= Faith in Fakes =

Essay by Umberto Eco

First edition (Bompiani, 1973)

Il costume di casa (Faith in Fakes) was originally an essay written by the Italian semiotician Umberto Eco, about "America's obsession with simulacra and counterfeit reality." It was later incorporated as the centrepiece of the anthology bearing the same name, a collection of articles and essays about Italian ideologies. The anthology contains a selection of essays taken from two Italian books by Eco: Il costume di casa (first published in 1973) and Sette anni di desiderio (1983).
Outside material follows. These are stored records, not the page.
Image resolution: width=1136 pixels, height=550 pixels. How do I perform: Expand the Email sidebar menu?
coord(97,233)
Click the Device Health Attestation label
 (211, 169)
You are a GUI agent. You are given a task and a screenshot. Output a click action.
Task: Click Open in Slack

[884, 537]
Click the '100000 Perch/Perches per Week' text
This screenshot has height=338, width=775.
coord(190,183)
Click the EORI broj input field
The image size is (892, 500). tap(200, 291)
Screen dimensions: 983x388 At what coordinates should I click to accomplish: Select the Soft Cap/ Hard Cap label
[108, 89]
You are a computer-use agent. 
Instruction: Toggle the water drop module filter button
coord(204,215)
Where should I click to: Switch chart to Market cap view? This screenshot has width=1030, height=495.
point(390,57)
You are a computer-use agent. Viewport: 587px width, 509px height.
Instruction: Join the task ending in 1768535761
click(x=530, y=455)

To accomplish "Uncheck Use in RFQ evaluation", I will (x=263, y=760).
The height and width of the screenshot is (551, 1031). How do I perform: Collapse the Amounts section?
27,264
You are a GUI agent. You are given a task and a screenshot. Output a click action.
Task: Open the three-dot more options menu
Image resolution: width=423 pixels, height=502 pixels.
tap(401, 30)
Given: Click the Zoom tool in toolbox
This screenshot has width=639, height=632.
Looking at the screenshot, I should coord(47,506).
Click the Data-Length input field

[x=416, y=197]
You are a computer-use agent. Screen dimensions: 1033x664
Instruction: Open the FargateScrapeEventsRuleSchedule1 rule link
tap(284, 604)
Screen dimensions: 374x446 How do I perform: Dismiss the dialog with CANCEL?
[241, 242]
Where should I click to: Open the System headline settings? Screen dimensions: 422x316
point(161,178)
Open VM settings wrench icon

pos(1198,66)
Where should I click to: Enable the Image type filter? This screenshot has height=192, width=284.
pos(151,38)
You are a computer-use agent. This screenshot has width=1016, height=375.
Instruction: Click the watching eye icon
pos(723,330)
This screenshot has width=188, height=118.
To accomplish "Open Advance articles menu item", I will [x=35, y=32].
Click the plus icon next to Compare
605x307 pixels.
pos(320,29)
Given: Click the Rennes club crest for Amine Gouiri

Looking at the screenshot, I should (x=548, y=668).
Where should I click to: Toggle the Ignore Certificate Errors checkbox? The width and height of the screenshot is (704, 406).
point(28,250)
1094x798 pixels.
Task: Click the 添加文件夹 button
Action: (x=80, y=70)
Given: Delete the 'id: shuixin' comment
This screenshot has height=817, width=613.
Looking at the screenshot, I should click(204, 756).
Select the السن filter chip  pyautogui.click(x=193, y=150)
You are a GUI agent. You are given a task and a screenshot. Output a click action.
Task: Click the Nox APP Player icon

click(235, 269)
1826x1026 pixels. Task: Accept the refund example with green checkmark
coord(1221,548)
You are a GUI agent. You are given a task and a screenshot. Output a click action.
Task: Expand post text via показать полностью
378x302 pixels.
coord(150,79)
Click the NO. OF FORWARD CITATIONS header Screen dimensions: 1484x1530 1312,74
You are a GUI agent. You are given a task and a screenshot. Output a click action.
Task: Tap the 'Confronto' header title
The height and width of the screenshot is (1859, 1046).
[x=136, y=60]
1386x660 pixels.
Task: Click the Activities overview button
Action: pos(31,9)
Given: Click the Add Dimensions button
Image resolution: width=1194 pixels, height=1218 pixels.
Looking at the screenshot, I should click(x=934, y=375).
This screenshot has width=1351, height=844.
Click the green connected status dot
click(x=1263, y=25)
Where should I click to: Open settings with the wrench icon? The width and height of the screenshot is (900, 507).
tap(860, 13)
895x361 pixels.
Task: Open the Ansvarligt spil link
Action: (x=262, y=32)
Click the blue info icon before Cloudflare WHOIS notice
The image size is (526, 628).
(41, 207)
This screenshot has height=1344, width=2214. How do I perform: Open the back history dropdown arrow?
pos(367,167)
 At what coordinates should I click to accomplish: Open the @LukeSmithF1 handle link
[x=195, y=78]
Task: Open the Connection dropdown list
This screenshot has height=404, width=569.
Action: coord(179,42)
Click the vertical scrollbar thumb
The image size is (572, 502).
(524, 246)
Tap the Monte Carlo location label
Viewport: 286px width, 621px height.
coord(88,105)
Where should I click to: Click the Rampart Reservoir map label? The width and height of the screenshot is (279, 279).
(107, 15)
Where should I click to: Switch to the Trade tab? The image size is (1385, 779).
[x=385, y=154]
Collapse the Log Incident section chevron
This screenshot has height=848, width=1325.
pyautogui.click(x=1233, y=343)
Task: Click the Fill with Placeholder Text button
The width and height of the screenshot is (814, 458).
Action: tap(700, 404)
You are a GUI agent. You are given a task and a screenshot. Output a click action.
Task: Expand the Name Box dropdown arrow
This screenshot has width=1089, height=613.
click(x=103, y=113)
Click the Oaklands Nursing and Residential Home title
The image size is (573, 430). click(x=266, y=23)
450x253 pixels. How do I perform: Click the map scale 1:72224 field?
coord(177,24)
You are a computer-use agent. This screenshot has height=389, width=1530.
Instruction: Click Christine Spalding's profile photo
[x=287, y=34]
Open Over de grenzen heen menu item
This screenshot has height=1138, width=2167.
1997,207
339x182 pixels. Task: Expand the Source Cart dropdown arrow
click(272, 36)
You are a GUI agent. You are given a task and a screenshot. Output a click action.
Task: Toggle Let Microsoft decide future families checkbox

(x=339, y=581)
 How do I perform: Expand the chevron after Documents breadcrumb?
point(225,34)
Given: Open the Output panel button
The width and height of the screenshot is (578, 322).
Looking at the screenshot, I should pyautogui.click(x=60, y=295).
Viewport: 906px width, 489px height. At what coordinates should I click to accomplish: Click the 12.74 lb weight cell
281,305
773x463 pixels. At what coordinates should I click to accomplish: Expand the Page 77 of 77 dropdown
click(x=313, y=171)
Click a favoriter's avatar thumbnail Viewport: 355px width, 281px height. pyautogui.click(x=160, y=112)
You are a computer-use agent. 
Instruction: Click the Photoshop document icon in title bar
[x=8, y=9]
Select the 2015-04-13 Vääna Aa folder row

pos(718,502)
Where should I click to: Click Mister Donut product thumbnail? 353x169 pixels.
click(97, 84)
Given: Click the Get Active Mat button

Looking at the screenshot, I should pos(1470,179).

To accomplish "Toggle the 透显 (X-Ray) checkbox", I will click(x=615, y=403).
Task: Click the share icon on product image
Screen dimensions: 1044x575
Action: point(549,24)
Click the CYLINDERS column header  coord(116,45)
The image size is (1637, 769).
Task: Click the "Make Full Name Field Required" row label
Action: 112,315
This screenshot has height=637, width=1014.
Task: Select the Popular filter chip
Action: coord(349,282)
It was translated into English in 1986 as Faith in Fakes and later updated as Travels in Hyperreality in 1995.

==Content==

The book is a collection of articles from mainly Italian newspapers and magazines about the wider subject of human consciousness, including Eco's own subject of semiotics. The subjects of the main essay includes modern Americana such as wax museums, Superman and holography, and the other articles discuss a number of other subjects, including football, the Middle Ages, Jim Jones and the People's Temple, and tight jeans.

===Semiological guerrilla===
The collection included the influential 1967 article Towards a Semiological Guerrilla Warfare, first given as a lecture at the conference Vision '67 in New York, and included in Eco's first work on semiotic theory, his 1968 La Struttura Assente (The Absent Structure).

The term has been influential in the theorization of guerrilla tactics against mainstream mass media culture, such as guerrilla television and culture jamming. Expressions used in the essay, "communications guerrilla warfare" and "cultural guerrilla," have been especially generative.